A few years ago—I don’t remember when or where—I had a bite of fruitcake and realized that I actually liked it. So now, I’ve taken up the cause, and I buy one every Christmas. But like the ones my mom bought, mine go mostly uneaten. One of my boys likes it, and other one hates it. Maybe liking fruitcake is the result of a recessive gene.

Fruitcake shouldn’t be feared. It is nothing more than cake with dried fruit and nuts. So based on that definition, fruitcake has been around a long time. The Romans ate a type of fruitcake that consisted of pomegranate seeds in a barley mash.  From there, it spread to the rest of Europe and then on to Aisle 4 at your local supermarket. 

It is also worth noting that what we as Americans consider fruitcake is much different than the fruitcake from other parts of the globe. The Italian panettone and German stollen are technically fruitcakes, but much more popular and tastier than the US incarnation —kinda like comparing Olive Oyl to Raquel Welch and Marlene Dietrich. I particularly like what they do with fruitcake in the Bahamas. Not only is the cake itself drenched in rum, but so are the ingredients. 

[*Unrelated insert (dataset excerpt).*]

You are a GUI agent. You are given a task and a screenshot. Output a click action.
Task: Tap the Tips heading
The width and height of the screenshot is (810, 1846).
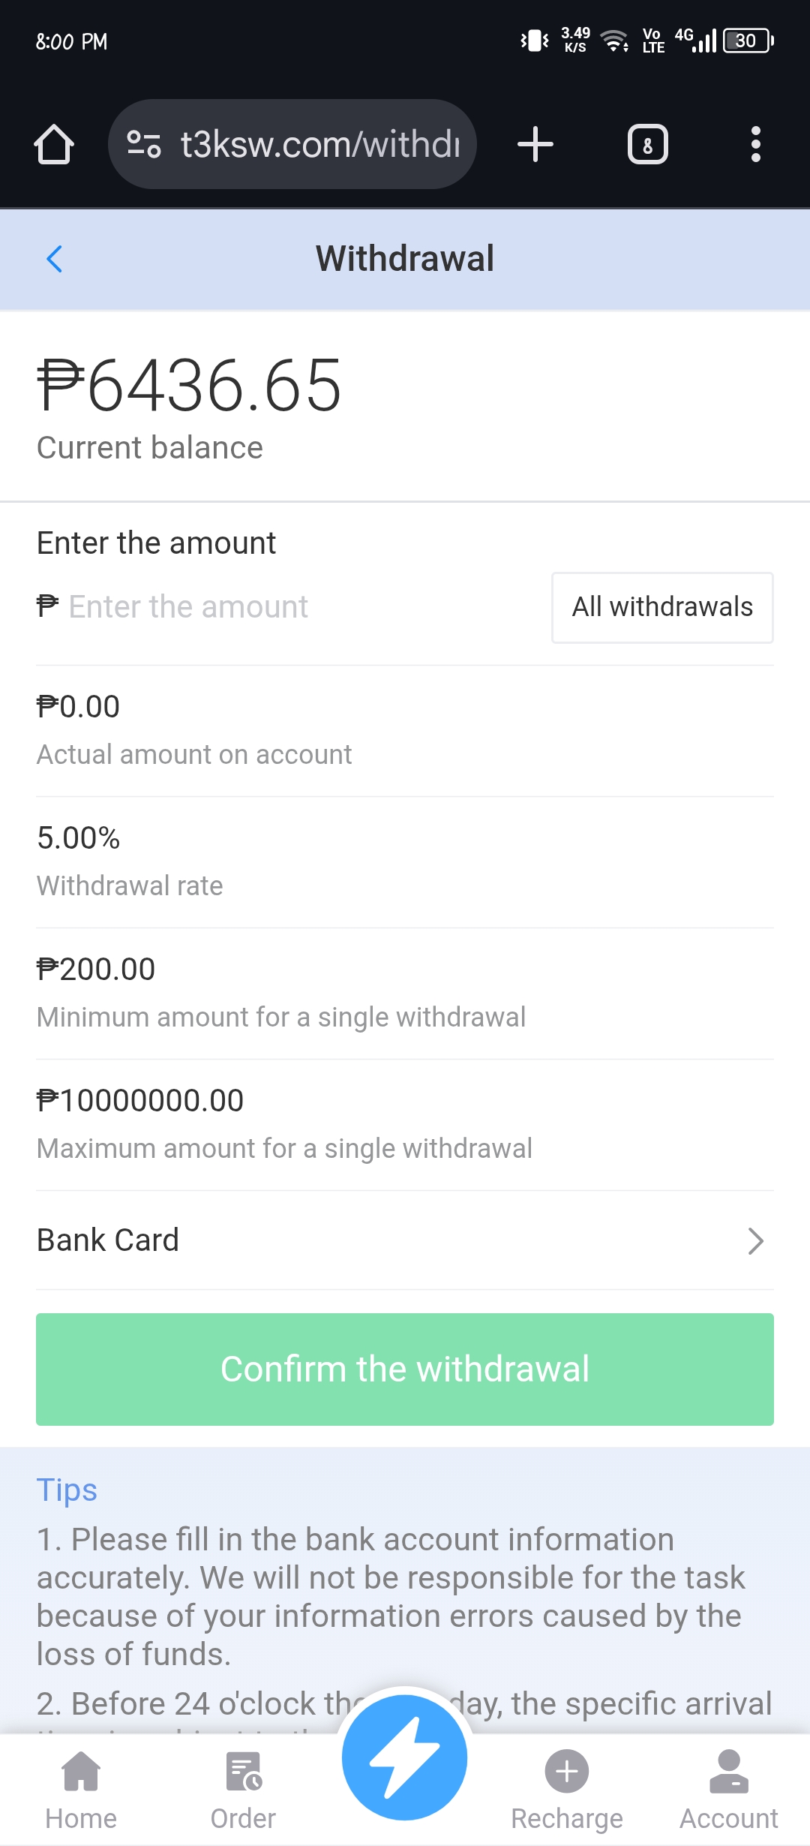point(67,1490)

And while I don’t eat fruitcake very often, when I do it’s Claxton. This iconic fruitcake has been made in Claxton, Georgia, for a hundred years. But just because Claxton has been around a long time, doesn’t mean it's not in step with the times. Claxton now makes something called ClaxSnax, which according to the company’s website is “Claxton Fruit Cake by the slice, individually wrapped for freshness.” What’s next ? One hundred calorie “ClaxSnax” packs? (For the record, that would be a piece of fruitcake the size of a quarter—have you read the calorie count on the back of the box?!)

I’ve been told that fruitcake is not that hard to make and can actually be made quite well. The jury is still out on that one and besides, the holidays are nearly done and I’m done with cooking, so maybe next year. Until then, grab a fruitcake from your local grocery store at half-off and scarf down the last few fatty calories before the new year when we all will be forced to hit the gym!